Mrs Lahiri went to the park only occasionally, but today she had gone out in the evening for some fresh air, having passed a sleepless night. When she saw Sabita and her fiancé, she realised how badly she had been duped. But was there much she could do about it? What information could she give the cops? She didn’t know their whereabouts or even the ruffian’s name.
A sudden thought struck her. She went to Sabita’s little room on top of the empty garage. She was thunderstruck, as they say. All her belongings were gone! Not even her comb or mirror was there, nor even a scrap of her clothing.
Mrs Lahiri came back to the living room on wobbly feet and collapsed into a divan. Her nephew Saikat came in just then.
“So it was all meticulously planned,” Saikat said heavily, after hearing her out. Saikat Bhaduri was her nephew, the only son of her late brother. She had called him up yesterday itself, but he had not been able to come over from Circus Avenue. He had promised to make it that evening, and there he was, as good as his word.
A thought struck him. He picked up the phone and called up Oriental Nursing Home. “Has any patient by the name of Sabita Mondol been admitted to your nursing home yesterday afternoon? Yes, could you please check? I’ll hold on.”
He listened, grim-faced, when the nurse on duty answered at last, then said, “Okay,” and hung up.
Mrs Lahiri knew the answer even before Saikat told her. As she sat on the sofa, talking to her nephew, she felt very weary indeed.

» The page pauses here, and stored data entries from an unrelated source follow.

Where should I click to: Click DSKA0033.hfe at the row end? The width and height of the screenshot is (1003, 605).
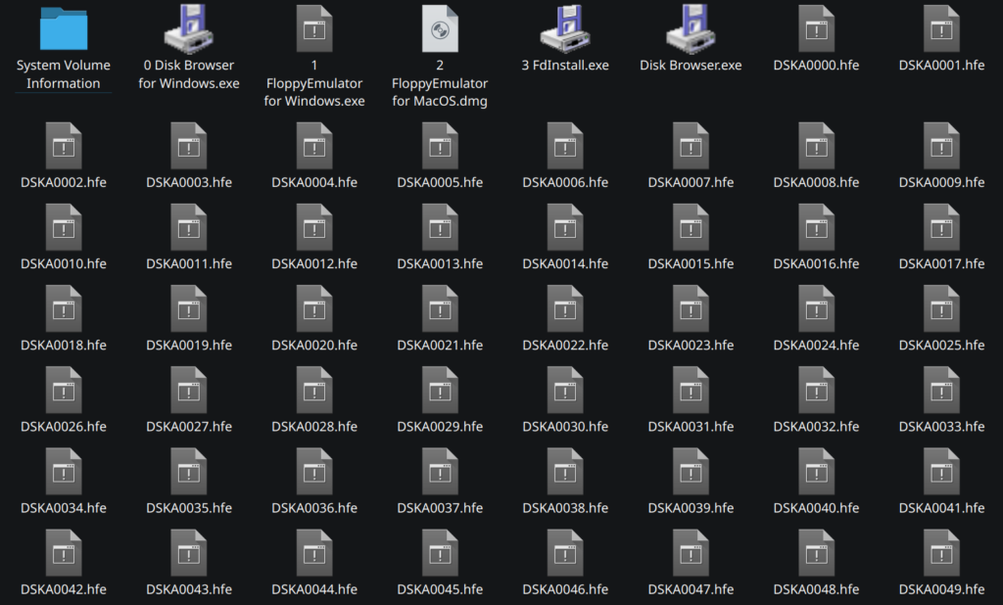[x=940, y=390]
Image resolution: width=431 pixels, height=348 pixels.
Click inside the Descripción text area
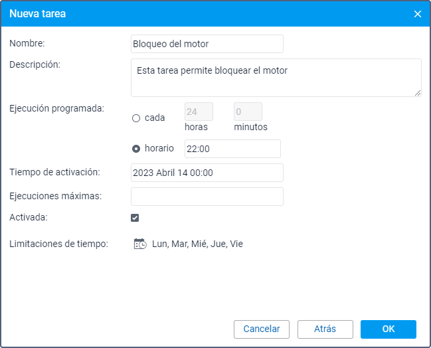276,77
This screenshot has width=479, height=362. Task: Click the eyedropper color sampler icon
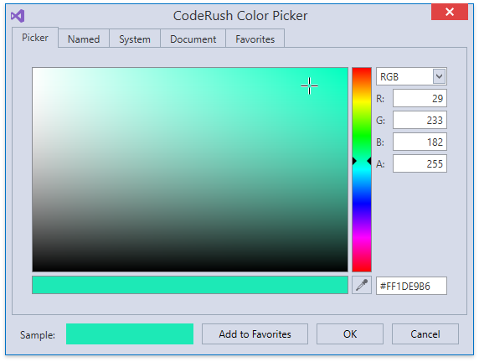[362, 285]
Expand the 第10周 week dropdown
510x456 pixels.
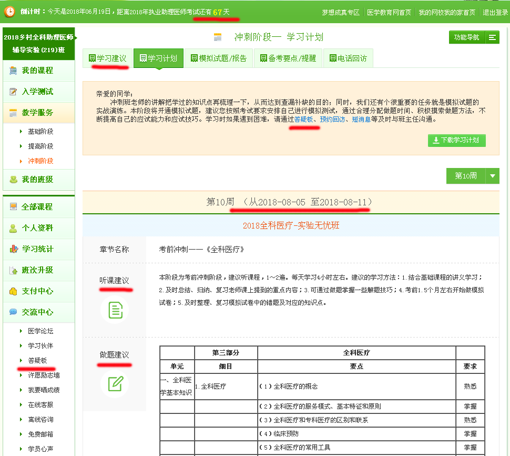492,176
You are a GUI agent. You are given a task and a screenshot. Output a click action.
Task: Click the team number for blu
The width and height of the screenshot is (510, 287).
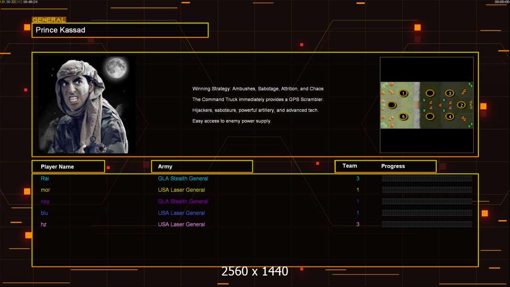pos(357,213)
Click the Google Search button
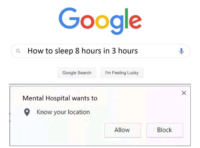The image size is (200, 148). (77, 73)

“It’s a pity you can’t recall that scoundrel’s name,” sighed Saikat. “That would’ve made the cops’ jobs a lot easier. Still, I’ll have a word with the officer-in-charge at the local police station. They might be able to trace Sabita somehow, though I fear it is too late—they must be miles away by now.”
Mrs Lahiri’s voice trembled. “And what would the police have done if they had managed to nab him?” she asked.
“Well, they’d have dumped him in the lockup and beaten him up black and blue, of course,” replied Saikat. “You would have got your money back, and both of them would have gone to jail.”
She shook her head, dispiritedly. “That’s no solution at all.”
“Then what to do?”
“I really don’t know… Ten years Sabita had spent in my home, I looked after her like my own daughter, and now this—this—betrayal…”
“I can’t bear the thought of her going to prison,” she went on, with a heavy sigh. “If they come to me and say sorry, and return my money, then I’ll certainly forgive them.”
“That seems hardly likely, does it? They have skedaddled—and I’m sure they won’t return to Calcutta, ever,” Saikat murmured.